### Page
If I told you that one of my clients, Steve, lost only 8 lbs in 9 months, you might consider that a poor result.
But look at the difference!
Clearly, there was more than just 8 lbs of fat loss. But how much? How can we tell? What are the lessons here?
His stomach measurements showed a 9-10 cm drop. This suggests 16-18 lbs of fat loss.
👉 As a rough heuristic, 2–2.5 cm of losses in two or more places on the stomach equates to 4–5 lbs of fat loss.
He didn’t lose a chunk of weight initially. Nor was his glycogen replenished in the second photo. So the scale weight numbers at the start (197.0) and end (189.1) are comparable.
This means that he gained approximately 8–10 lbs of muscle while losing 16-18 lbs of fat.
This is an atypical result that I’m using to illustrate a point. But it is common for clients to gain some muscle as they lean out.
If we had relied only on the scale weight, the results would likely have been too slow for Steve to stay motivated. He would have quit.
👉 So make sure you take body measurements!
HOW WE ACHIEVED THIS
Steve hadn’t been training for a while, so a recomp effect (muscle gain while leaning out) was likely on the table.
Here’s how we did that:
1. We set a modest calorie deficit 🌮
We aimed for 0.5–0.75 lbs of weight loss per week. But we fell short of that due to adherence issues. Average adherence was ~5% over.
👉 Training days — 2170 kcal, P:200 C:230 F:50
👉 Rest days — 1825 kcal, P:200 C:110 F:65
I don’t think the calorie and macro cycling made a difference. So if he hadn’t enjoyed the variety, we would have used averages: 2020 kcal, P:200 C:180 F:55.
2. We strength trained 4 days per week 🏋🏻♂️
We alternated upper and lower-body days. The plan was similar to the novice bodybuilding program but with mods for equipment availability and preferences.

### Data provided
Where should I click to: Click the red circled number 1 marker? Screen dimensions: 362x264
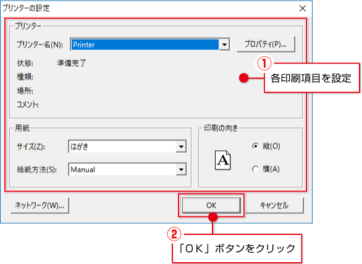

### Problem set
A – According to the fat-loss case study, how many days per week did Steve strength train?
B – Continue the fat-loss case study from its last sentence.
The data above is separate material, unrelated to the fat-loss case study.

### Task-by-task answers
A – Four days per week.

B –
This is a template I often build programs from, including for myself, and it works fucking great.
People always ask, so here’s his exact program:
3. He stayed consistent 🎖
Despite everything that life threw at him over this period, he stayed consistent.
”Consistent” from my coaching perspective doesn’t mean to always nail adherence. It means to avoid the “all-or-nothing” attitude when things don’t go to plan and always check in to tell me what’s been going on.
(When the diet was off, he still trained. When he couldn’t get to the gym, he still did home workouts and looked after his diet.)
“I feel like I’m finally starting to really understand and ‘own’ what it takes to reach my fitness/physique goals.
The most valuable lesson so far is that this really is a marathon. You aren’t going to lose or gain 5 pounds of *fat* in one day, regardless of what the scale says. It is the process of consistently and repeatably doing what you know works.
It is also not all or nothing.
When you screw up a meal, the next meal is an opportunity to make the right choice.
I used to mess up and then write the whole day off and use it as an excuse to just blow my plan. So I’ve learned to give myself a little grace and realize that one meal won’t make or break your diet, but 5, 10, 20 or 100 of them strung together certainly will.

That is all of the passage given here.